→ **Problem description**
Starting at the line that contains "This screenshot has width=1024, height=579." and ending at the line that contains "Given: Click the Reply link", the lines below are to be given again exactly, with nothing added.

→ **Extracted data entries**
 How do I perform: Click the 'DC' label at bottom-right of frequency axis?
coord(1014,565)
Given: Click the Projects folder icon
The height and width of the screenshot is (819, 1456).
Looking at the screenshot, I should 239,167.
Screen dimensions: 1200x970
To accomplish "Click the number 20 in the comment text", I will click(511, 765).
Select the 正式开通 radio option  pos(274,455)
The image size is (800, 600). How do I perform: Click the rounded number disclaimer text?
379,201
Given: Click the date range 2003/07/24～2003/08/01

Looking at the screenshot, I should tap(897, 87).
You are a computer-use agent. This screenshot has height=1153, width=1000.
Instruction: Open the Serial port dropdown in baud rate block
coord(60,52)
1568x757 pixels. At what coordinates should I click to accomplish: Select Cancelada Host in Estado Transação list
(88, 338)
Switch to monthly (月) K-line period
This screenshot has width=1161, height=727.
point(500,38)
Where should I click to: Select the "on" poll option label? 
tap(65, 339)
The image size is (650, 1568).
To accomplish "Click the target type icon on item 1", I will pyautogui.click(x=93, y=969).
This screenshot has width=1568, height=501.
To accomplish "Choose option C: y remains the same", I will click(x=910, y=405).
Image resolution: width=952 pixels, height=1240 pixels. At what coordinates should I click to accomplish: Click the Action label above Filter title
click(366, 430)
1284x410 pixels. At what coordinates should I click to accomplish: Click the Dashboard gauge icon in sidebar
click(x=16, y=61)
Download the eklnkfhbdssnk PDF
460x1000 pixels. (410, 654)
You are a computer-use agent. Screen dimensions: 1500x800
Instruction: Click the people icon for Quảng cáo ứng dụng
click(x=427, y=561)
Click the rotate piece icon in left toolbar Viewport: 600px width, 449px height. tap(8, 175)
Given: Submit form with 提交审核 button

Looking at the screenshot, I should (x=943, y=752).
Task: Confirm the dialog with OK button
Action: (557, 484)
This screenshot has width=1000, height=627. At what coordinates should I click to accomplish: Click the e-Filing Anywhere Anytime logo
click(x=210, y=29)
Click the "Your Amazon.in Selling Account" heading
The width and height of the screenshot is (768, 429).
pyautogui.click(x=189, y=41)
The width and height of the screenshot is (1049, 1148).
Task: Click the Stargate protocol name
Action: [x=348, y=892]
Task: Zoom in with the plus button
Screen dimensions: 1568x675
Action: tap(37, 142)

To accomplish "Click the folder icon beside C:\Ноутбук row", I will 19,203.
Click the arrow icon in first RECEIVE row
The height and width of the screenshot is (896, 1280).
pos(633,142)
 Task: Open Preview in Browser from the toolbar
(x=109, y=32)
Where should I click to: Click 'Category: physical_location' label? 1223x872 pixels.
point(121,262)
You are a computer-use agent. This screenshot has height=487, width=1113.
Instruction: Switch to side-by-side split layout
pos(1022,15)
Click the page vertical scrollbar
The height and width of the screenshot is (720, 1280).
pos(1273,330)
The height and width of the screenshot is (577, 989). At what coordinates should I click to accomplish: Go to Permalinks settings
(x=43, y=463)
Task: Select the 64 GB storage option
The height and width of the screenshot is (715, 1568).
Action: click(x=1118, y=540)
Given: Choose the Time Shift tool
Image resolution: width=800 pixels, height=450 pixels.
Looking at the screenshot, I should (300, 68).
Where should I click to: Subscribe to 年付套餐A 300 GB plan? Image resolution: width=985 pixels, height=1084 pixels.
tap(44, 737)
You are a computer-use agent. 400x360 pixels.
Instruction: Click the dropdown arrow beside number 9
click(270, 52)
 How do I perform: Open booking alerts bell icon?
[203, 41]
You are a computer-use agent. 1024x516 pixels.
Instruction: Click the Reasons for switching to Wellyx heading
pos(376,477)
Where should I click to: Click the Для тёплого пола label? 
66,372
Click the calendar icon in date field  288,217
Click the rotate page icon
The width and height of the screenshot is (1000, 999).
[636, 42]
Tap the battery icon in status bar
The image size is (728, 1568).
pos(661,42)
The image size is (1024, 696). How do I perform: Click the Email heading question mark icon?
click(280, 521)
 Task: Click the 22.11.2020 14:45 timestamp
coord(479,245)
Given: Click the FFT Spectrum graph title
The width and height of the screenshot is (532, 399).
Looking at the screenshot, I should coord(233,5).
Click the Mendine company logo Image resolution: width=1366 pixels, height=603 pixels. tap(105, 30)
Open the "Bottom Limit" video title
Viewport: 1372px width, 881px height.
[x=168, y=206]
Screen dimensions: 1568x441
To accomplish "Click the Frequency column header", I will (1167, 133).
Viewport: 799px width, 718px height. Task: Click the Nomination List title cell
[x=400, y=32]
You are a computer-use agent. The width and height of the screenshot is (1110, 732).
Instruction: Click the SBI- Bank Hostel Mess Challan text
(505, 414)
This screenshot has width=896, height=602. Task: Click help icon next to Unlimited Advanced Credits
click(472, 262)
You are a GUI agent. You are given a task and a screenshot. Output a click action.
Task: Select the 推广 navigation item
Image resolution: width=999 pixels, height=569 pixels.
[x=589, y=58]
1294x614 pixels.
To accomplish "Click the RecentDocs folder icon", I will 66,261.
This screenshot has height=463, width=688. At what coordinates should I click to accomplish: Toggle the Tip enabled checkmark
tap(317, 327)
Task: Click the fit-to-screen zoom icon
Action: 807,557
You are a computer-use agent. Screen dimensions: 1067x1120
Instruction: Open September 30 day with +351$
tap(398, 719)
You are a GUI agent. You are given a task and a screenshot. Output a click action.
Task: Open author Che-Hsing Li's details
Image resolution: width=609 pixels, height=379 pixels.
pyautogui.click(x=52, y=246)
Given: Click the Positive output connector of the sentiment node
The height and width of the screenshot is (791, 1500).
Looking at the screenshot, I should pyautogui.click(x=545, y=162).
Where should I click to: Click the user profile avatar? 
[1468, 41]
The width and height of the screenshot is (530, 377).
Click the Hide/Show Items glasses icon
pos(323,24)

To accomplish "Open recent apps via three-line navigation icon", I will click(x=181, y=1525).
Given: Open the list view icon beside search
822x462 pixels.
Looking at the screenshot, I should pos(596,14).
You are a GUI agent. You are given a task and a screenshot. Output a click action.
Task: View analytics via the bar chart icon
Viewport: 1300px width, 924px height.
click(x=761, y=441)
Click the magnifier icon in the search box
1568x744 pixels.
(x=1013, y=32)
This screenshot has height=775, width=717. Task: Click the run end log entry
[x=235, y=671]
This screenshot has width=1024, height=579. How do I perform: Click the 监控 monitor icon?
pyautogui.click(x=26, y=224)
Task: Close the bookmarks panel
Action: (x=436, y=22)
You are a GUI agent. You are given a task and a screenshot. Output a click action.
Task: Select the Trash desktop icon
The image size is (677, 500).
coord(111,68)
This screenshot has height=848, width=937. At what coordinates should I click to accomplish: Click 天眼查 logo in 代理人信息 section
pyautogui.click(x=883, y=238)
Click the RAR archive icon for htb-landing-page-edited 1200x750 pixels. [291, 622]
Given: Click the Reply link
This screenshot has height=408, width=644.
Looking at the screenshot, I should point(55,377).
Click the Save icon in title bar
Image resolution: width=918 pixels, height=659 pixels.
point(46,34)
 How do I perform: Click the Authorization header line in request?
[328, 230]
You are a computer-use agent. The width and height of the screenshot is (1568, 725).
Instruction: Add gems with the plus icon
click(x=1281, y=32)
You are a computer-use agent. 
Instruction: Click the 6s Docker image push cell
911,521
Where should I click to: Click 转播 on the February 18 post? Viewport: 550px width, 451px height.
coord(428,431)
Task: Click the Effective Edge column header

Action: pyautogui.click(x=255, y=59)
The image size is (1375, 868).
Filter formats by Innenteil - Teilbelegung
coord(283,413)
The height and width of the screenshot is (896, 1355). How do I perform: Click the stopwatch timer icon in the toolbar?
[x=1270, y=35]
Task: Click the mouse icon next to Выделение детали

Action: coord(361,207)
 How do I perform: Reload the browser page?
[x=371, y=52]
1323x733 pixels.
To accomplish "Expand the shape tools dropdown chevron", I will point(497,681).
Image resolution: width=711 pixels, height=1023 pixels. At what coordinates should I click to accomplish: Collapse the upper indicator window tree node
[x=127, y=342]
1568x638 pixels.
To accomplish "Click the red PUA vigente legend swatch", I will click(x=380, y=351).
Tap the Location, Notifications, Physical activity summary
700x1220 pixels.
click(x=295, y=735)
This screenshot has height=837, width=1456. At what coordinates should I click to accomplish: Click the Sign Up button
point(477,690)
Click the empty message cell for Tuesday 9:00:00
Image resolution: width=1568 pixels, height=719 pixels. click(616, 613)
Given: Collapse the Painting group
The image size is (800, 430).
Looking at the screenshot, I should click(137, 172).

→ **Completed exercise**
This screenshot has width=1024, height=579. How do I perform: Click the 监控 monitor icon?
pyautogui.click(x=26, y=224)
Task: Close the bookmarks panel
Action: (x=436, y=22)
You are a GUI agent. You are given a task and a screenshot. Output a click action.
Task: Select the Trash desktop icon
The image size is (677, 500).
coord(111,68)
This screenshot has height=848, width=937. At what coordinates should I click to accomplish: Click 天眼查 logo in 代理人信息 section
pyautogui.click(x=883, y=238)
Click the RAR archive icon for htb-landing-page-edited 1200x750 pixels. [291, 622]
Given: Click the Reply link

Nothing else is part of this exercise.